As fleeting as they can be sometimes? Do we all
have these dark thoughts? They're dark. I think it's prenatural. Yeah,
I think, well, I go to a movie theater, I
look where the exits are. I do that in a
lot of public places. I was driving down the highway
yesterday and I thought, gosh, what what stops me from

from just throwing a bomb on the road right now
and blowing us all up. I'm like, who the hell
would know? Mike. They don't check you before you get
on the damn highway. Like, it's just all those things
go through my head. And I'm sitting in church on Sundays.
They don't check you when you go through the church
doors anymore, even though so much, so much has happened
in churches lately. You come right in and it's packed ams.
That could change, that could change, you never know, you know, well,

and think about evolution, you know, our forefathers whatever. Back
when we are cave people, you couldn't trust anything or anybody.
You had to constantly be vigilant. And so I think
that if when we have these dark thoughts, I think
that's just what we've had to do throughout history. So
it's good to have dark dark thoughts. Preparation thoughts were
called the preparations. Preparation thoughts I called the mommy thoughts.

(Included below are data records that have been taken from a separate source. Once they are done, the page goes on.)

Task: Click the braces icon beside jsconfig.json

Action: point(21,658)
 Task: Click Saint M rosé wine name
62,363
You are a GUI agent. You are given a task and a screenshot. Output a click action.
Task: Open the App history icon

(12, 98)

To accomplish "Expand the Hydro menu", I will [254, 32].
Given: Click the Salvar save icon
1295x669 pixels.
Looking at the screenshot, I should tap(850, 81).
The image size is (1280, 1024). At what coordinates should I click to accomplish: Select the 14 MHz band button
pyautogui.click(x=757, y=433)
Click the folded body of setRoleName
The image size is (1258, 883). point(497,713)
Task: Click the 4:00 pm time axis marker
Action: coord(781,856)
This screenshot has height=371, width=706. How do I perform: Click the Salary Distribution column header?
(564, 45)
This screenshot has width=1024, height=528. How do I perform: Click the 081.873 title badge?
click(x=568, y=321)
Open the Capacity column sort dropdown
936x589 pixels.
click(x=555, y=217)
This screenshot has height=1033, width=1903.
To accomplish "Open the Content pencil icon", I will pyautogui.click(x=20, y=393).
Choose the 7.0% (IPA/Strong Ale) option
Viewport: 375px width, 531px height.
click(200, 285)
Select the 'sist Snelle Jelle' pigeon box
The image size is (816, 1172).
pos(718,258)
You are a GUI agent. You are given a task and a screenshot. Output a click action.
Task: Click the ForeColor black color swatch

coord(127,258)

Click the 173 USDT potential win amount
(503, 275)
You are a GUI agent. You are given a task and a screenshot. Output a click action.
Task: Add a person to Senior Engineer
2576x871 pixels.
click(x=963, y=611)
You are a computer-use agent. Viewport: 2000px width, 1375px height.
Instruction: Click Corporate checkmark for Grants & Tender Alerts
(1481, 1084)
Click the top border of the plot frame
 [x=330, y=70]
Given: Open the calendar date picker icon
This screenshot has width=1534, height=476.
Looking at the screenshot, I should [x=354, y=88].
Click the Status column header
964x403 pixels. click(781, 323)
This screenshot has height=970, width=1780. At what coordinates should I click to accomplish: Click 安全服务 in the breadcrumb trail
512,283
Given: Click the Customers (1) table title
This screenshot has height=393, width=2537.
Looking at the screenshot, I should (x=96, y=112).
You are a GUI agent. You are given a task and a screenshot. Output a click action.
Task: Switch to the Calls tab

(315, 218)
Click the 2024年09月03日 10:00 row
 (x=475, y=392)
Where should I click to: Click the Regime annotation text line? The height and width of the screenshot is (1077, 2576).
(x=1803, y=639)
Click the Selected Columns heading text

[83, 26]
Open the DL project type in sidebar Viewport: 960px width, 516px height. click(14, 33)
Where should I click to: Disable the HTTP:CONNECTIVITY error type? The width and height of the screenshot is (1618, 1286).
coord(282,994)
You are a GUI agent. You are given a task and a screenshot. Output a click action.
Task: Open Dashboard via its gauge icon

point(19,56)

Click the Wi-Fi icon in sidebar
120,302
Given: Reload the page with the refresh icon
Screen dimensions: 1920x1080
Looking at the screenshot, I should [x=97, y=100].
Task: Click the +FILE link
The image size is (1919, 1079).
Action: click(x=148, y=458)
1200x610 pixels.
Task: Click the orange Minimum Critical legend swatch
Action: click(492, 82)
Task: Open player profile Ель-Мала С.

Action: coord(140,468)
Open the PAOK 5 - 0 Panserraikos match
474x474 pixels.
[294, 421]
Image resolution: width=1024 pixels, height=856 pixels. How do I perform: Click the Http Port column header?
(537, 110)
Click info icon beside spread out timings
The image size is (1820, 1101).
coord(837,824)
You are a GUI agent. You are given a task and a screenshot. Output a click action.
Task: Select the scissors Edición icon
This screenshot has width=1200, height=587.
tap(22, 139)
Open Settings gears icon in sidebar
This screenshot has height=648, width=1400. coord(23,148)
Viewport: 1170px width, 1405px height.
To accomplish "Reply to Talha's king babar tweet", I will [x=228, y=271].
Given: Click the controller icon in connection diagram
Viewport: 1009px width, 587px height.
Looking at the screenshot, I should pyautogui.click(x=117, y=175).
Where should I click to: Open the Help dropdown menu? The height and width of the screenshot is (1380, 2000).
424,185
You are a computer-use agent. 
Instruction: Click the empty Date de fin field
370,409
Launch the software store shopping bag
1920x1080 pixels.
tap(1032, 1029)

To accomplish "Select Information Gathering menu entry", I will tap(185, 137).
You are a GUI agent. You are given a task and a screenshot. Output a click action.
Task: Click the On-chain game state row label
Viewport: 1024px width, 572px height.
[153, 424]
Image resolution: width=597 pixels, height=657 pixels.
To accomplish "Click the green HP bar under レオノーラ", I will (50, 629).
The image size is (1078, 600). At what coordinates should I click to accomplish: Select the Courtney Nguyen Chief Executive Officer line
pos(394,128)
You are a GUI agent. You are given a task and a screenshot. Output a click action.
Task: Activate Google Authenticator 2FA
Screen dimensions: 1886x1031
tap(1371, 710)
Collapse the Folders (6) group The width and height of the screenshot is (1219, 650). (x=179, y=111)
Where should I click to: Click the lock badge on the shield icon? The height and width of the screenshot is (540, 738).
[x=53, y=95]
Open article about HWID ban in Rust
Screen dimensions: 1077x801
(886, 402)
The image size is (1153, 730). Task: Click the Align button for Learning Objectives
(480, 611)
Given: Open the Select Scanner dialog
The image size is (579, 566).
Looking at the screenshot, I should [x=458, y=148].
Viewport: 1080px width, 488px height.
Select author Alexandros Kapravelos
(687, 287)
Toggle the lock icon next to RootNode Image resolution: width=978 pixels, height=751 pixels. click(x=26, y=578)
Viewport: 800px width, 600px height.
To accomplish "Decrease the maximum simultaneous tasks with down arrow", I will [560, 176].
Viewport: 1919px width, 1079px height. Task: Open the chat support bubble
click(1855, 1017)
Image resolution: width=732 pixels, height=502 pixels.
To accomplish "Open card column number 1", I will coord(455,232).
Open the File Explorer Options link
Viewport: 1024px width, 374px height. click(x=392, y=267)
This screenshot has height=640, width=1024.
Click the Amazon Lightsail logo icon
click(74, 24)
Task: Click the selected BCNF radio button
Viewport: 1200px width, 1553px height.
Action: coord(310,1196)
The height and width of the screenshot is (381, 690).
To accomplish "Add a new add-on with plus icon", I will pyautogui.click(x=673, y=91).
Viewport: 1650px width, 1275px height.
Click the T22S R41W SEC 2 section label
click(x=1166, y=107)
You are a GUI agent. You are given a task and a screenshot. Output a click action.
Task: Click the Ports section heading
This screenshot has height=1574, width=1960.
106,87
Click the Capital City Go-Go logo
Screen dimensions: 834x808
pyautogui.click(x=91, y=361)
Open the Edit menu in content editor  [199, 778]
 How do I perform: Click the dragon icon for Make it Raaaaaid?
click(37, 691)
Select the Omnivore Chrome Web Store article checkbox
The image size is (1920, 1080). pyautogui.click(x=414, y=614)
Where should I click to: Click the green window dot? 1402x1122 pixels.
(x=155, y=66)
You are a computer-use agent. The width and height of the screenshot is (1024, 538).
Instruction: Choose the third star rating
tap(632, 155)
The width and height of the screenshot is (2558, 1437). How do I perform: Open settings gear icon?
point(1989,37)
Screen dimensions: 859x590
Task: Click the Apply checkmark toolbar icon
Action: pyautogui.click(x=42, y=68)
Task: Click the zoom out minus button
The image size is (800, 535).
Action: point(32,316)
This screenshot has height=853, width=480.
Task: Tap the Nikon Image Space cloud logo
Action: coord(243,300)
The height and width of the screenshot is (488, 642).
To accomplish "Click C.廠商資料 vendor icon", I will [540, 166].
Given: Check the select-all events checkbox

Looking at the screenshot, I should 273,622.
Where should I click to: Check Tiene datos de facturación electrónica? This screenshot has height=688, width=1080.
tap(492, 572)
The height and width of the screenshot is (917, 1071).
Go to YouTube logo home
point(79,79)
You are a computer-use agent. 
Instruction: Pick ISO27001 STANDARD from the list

I prefer to live with my head in the sand
as quick. No, no, you know what, There is something
to be said for living a life where you don't
think about block all this crap out of my head.
Every day I'm like, Wow, you guys think about this
and I don't. I don't know why. Maybe I should

pay more attention. Don't happy, go lucky. Guy I've ever met,
don't change anything. He would stay at the casino if
he got that alert. He's happy because he doesn't know
what's going on in the world. But sometimes I think
it's better to not know what's going somewhat oblivious. Honestly,
it's the same as you turning off the news, like enough,
don't I'll go on an entire weekend, and then at
the end of the weekend, I'll turn on the news

and go, this is all the stuff I missed this weekend. Well,
how would it have impacted my life on Saturday and
change the way I do something? It would not have.
So it's like watching a football game live versus just
getting the score at the end. It's still the same score.
It's a little different scaries like of mice and men.
He just stares at the flowers. I'm comfortably. You know.

Stallone made it out of the tunnel in daylight when
the because the movie Daylight, he goes into the Holland
Tunnel and there's a bomb in the tunnel. He goes
out the other way. So it is possible if anything
were to happen, if Stallone could do it, we could
do it. How far is the Holland Tunnel lengthwide distance,
It's I don't know. Half a half mile is my

max running up you're done, I mean after it half
That's why you should always know if you're halfway between
where you are, you know which is the fastest way out.